Black people in North Carolina were marginalized. We required approval. Whatever we sought to do, we always needed one more signature or needed to see one more person before anything could be finalized. And even then, we were often denied whatever opportunities might have been available.
That formally ended 55 years ago this summer -- on July 2, 1964 -- when the Civil Rights Act that abolished legal segregation was signed into law by President Lyndon B. Johnson.
Since then, I have spent 40 years working in higher education, and I’ve had the joy of working with many young people. Compared with our options then, the opportunities for young people today seem endless. Yet I still think today’s youth can learn from the past, no matter how oppressive it was.
As the anniversary of the landmark legislation approaches, I have been reflecting on my experience growing up in the 1950s South, with the aim of sharing with a younger generation what I learned from it -- beyond a fear of police dogs.
The value of education. Education was valued in our community, and in my family. My parents were my role models, and they always told me to prepare myself educationally and mentally. I understood both parts of that equation.
My parents decided that I should attend the local Catholic elementary school, St. Benedict the Moor. It was staffed by white Franciscan nuns and priests. I didn’t have a black teacher until 9th grade at Atkins High School.
The nuns and the priests were the only white people that I saw on a regular basis as a child. The dynamic of being taught by white teachers in an era when blacks and whites didn’t mix was indeed strange.
I never understood how one set of white people wanted the best for us while another set of white people wanted the worst for us.
The value of mentors. I went to Johnson C. Smith University, an HBCU in Charlotte, North Carolina, on a tennis scholarship.
The president of the university, Lionel H. Newsom, became my mentor and helped shape my career. He taught me two key life principles: to understand the difference between being liked and being respected and to treat all people with dignity and respect.

STATED TASK A. Which lines in the rows contain the word "Open"? Report each of them in full.
The rows that follow have no connection to the passage on growing up in the segregated South.

DATA FOR PROCESSING.
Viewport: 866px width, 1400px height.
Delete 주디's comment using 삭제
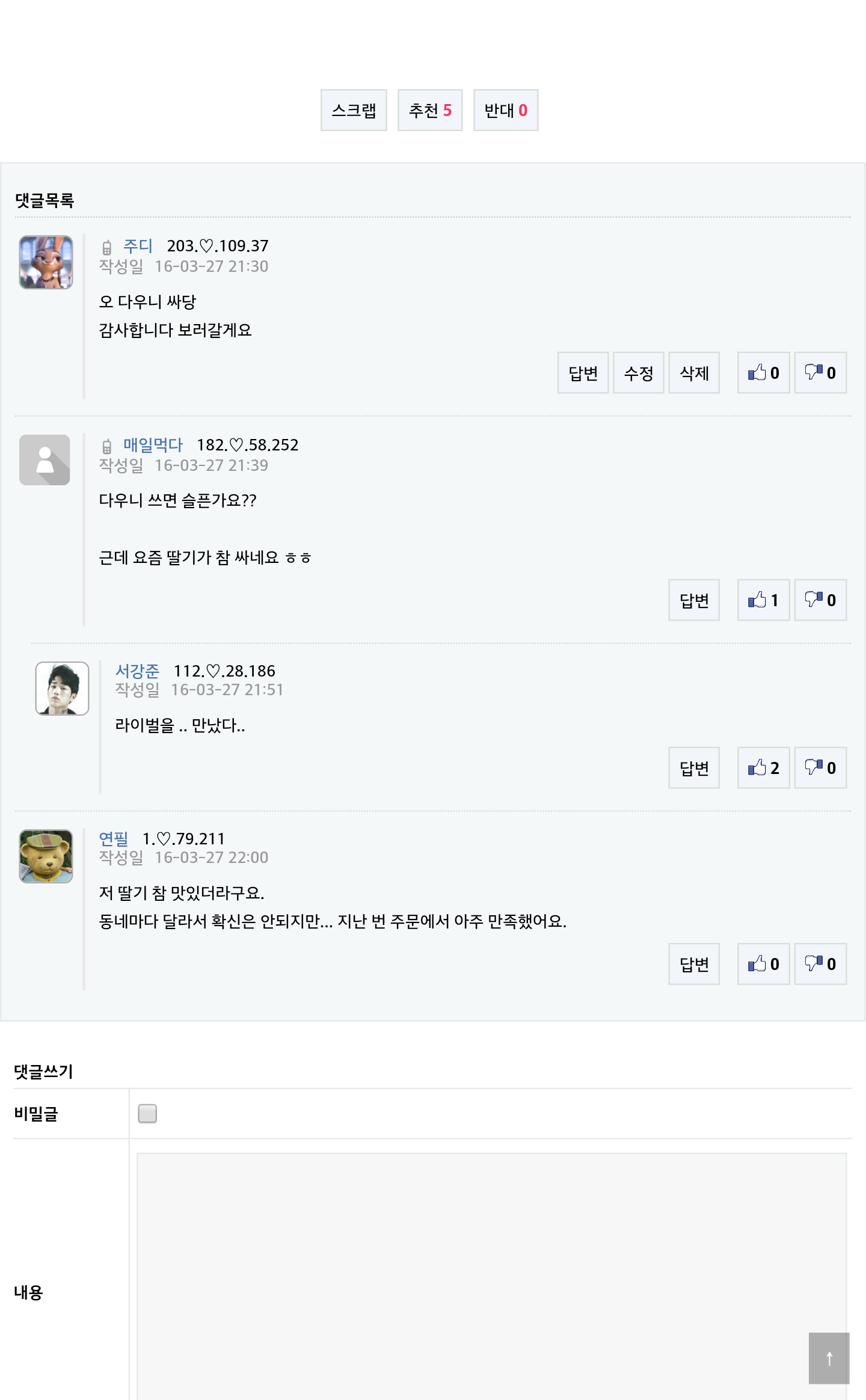(x=694, y=373)
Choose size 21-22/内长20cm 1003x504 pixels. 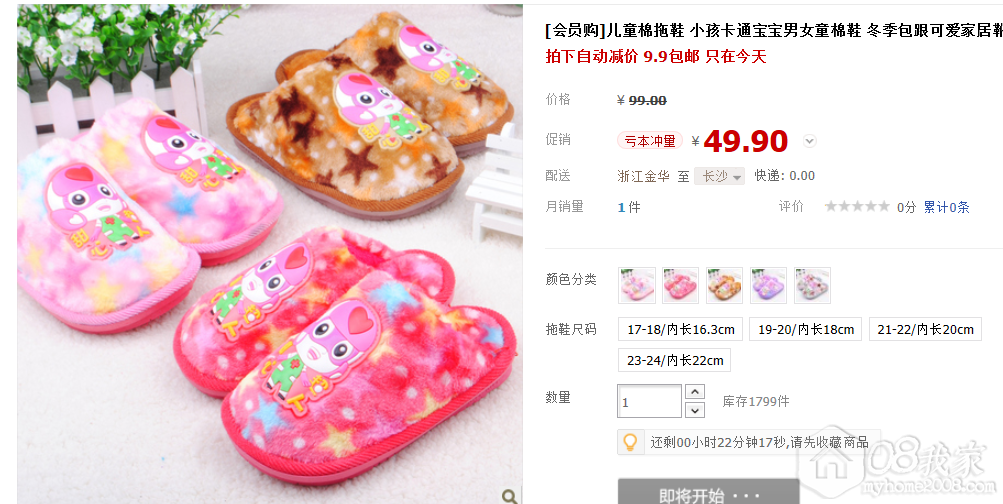(925, 329)
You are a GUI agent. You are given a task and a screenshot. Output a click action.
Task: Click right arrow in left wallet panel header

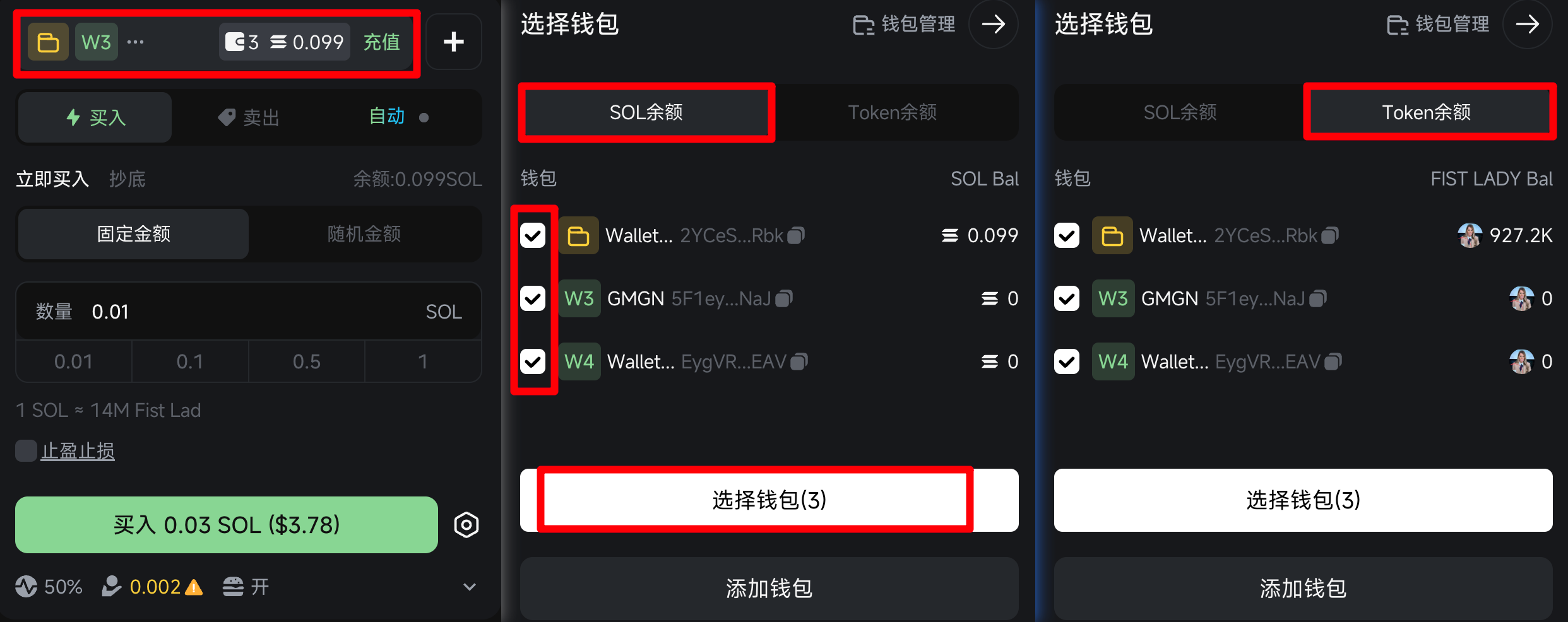point(994,25)
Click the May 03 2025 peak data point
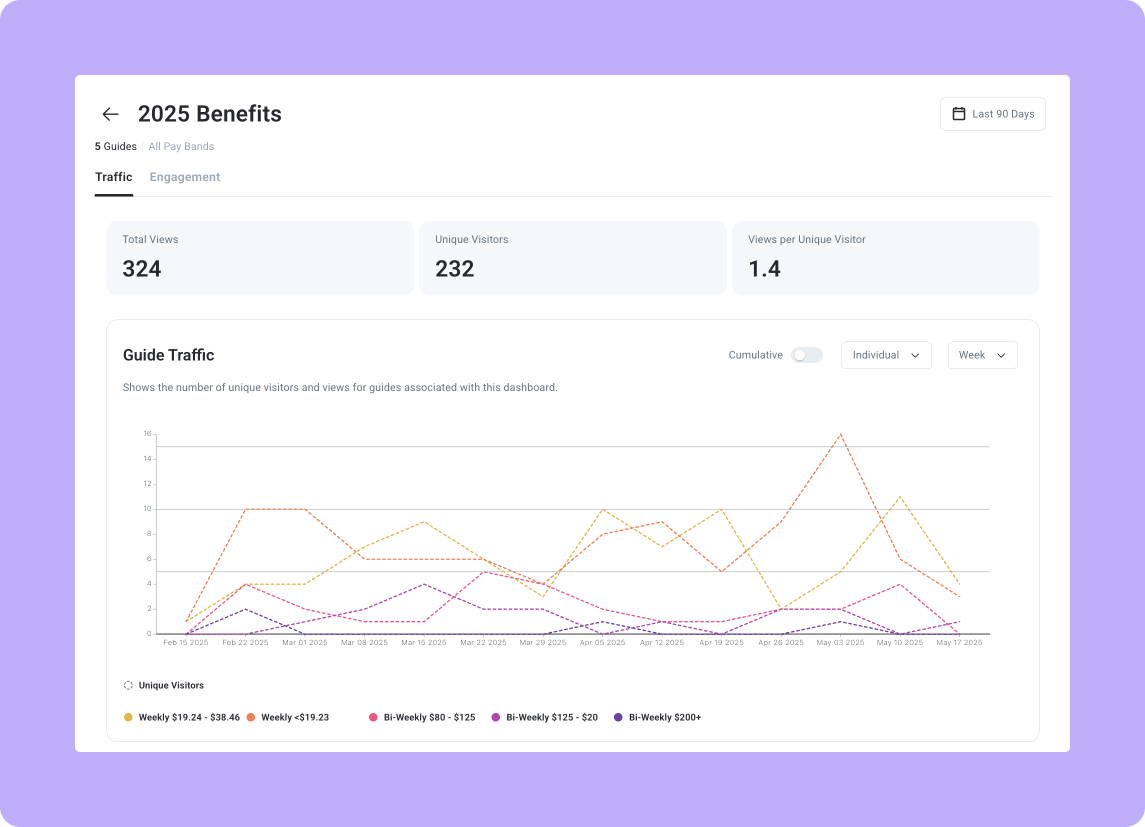Viewport: 1145px width, 827px height. (840, 434)
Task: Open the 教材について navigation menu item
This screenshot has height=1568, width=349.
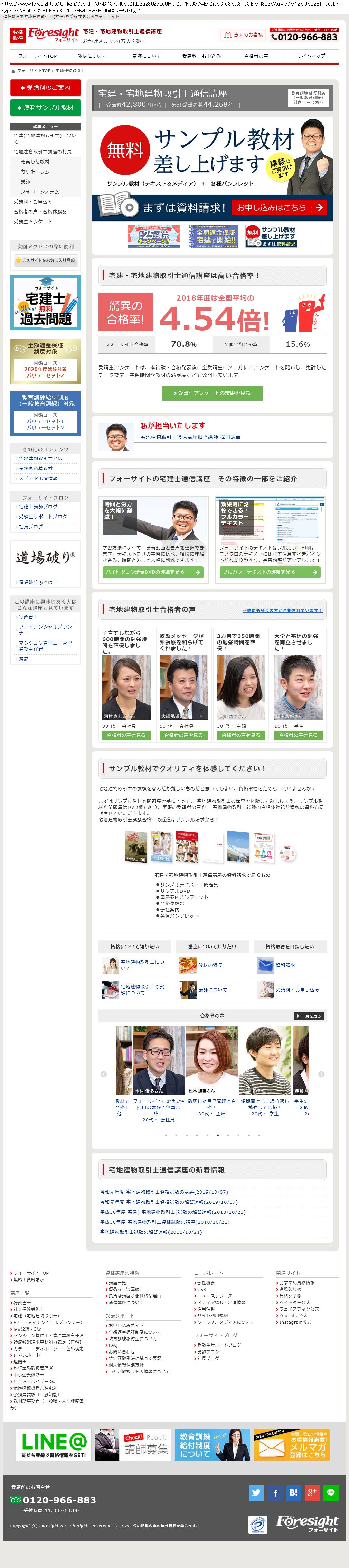Action: coord(92,56)
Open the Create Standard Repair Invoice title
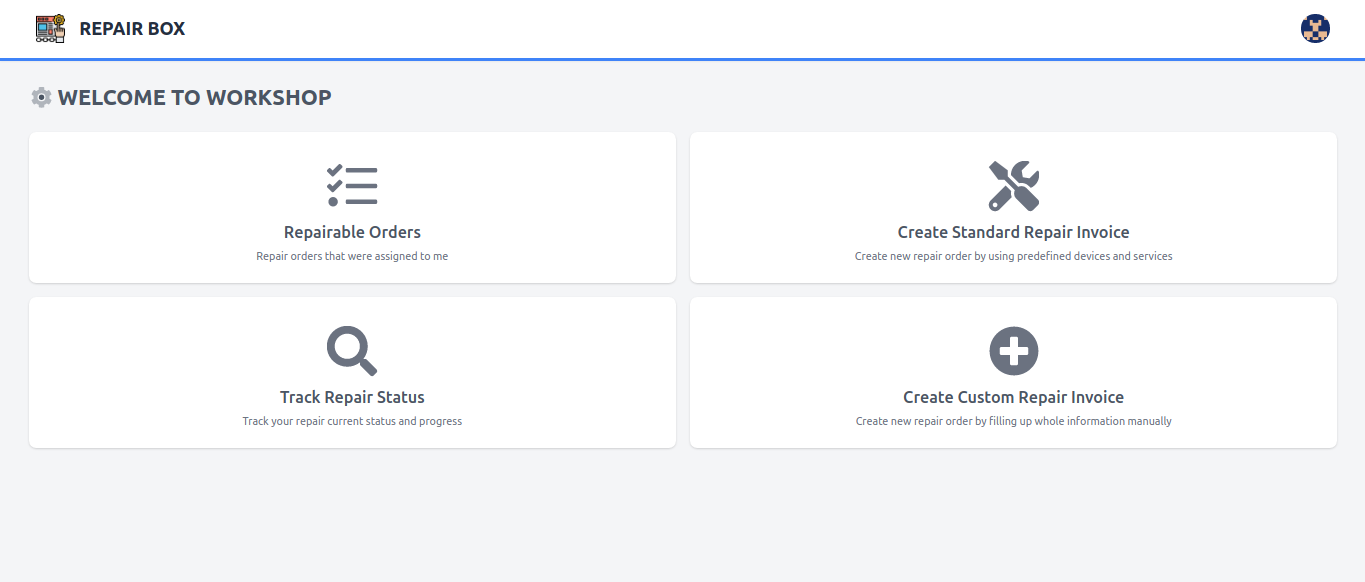The height and width of the screenshot is (582, 1365). coord(1013,232)
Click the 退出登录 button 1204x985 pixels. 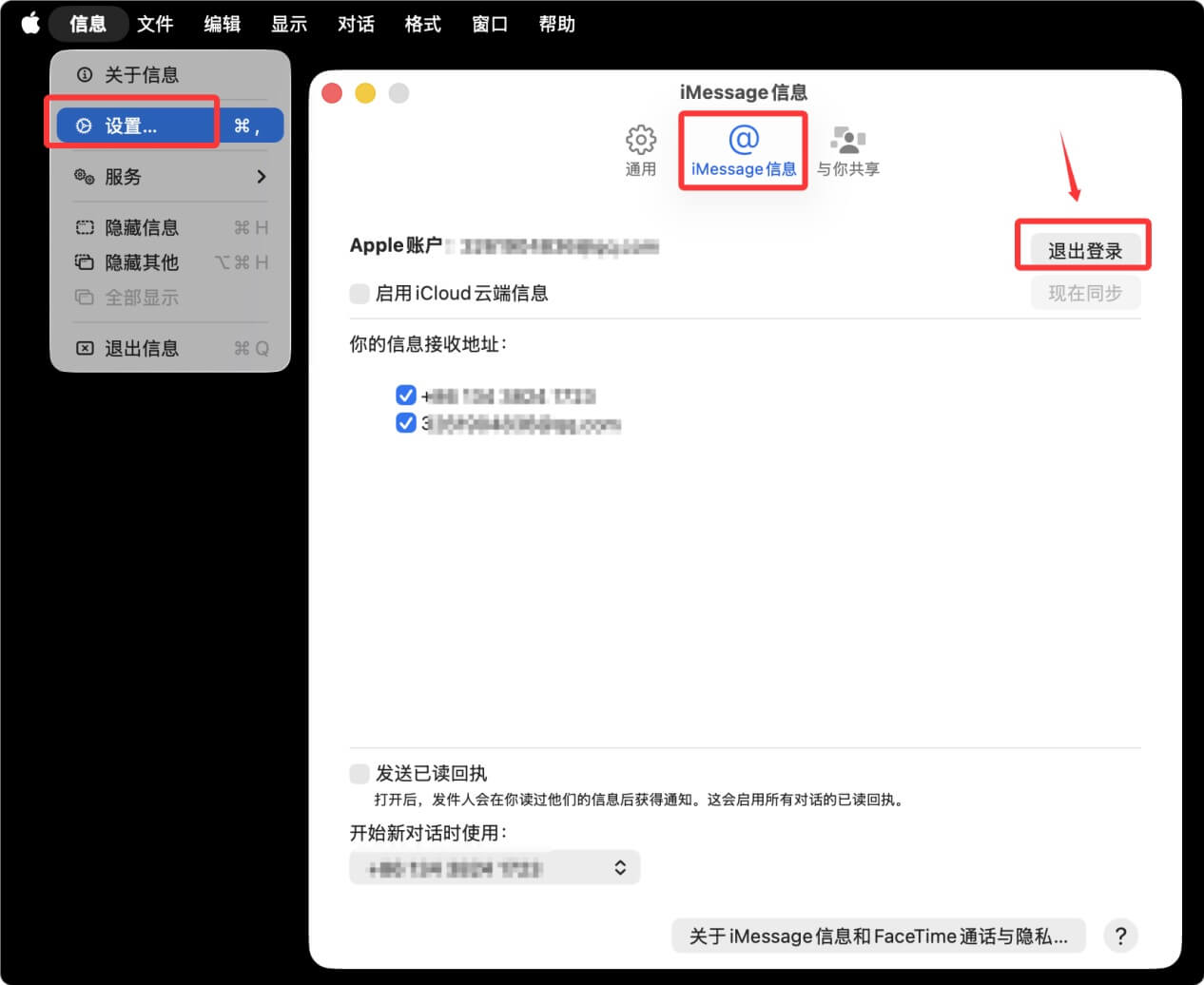click(x=1083, y=247)
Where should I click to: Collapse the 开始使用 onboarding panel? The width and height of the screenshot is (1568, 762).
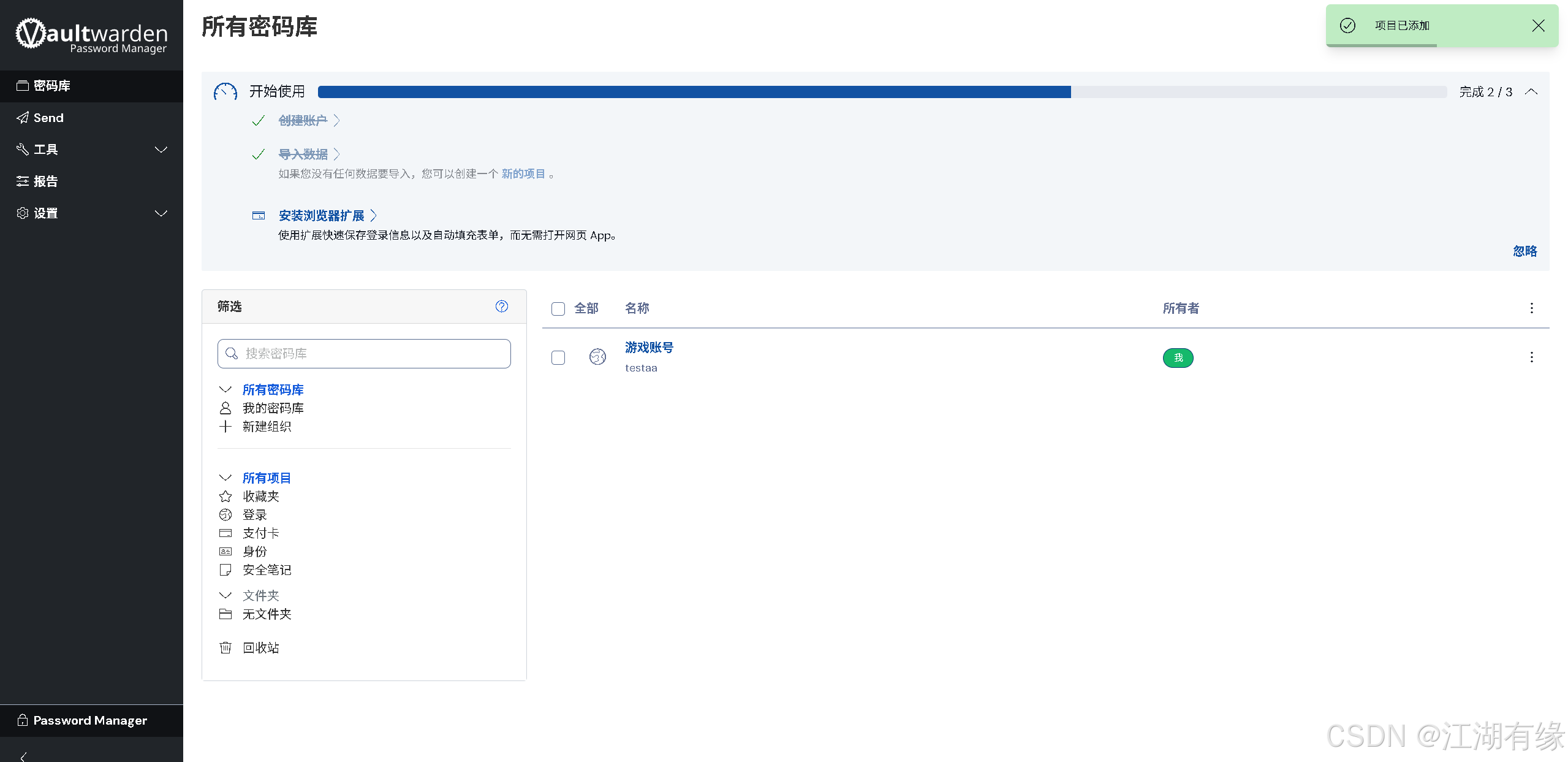[x=1531, y=91]
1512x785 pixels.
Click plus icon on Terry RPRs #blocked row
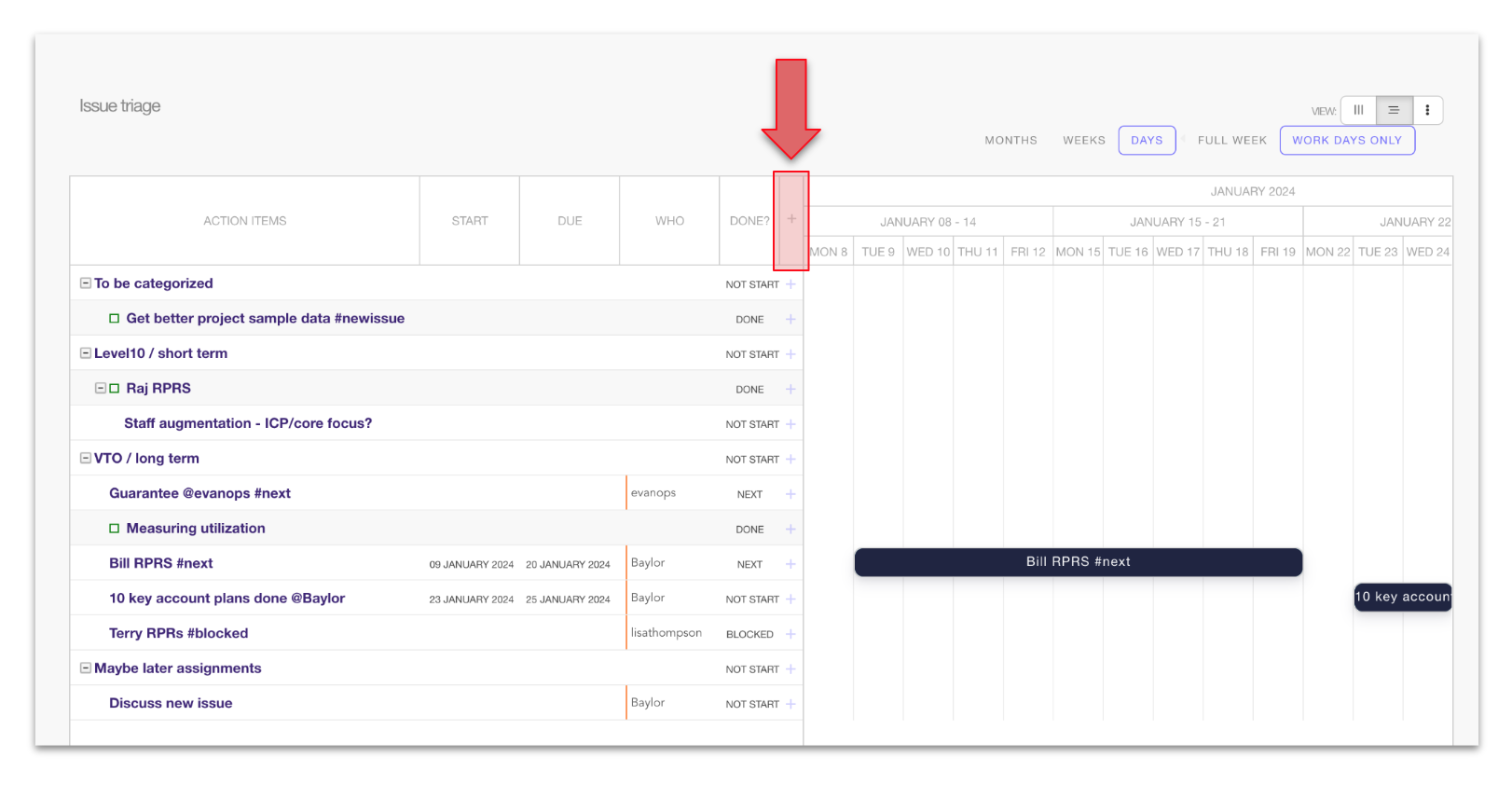(x=790, y=634)
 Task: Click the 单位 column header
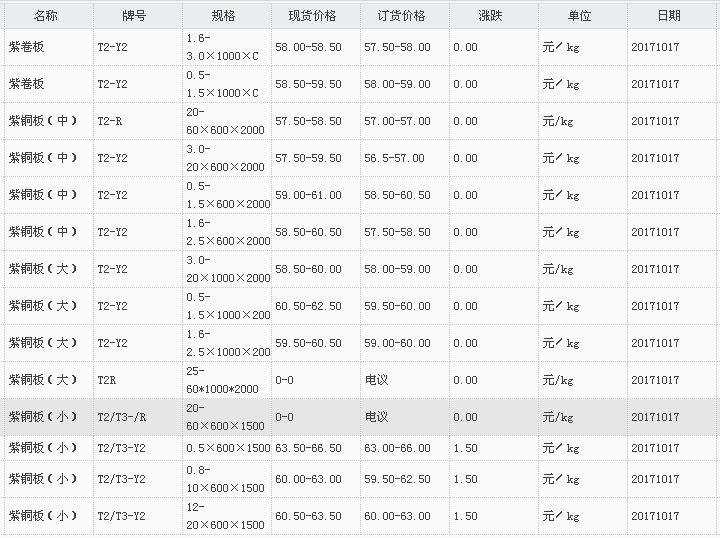point(579,16)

STATED TASK B. What schools does the passage on growing up in the segregated South name?

FINISHED ANSWER A.
Task: Open the 教材について navigation menu item
Open the Create Standard Repair Invoice title

FINISHED ANSWER B. St. Benedict the Moor, Atkins High School, and Johnson C. Smith University.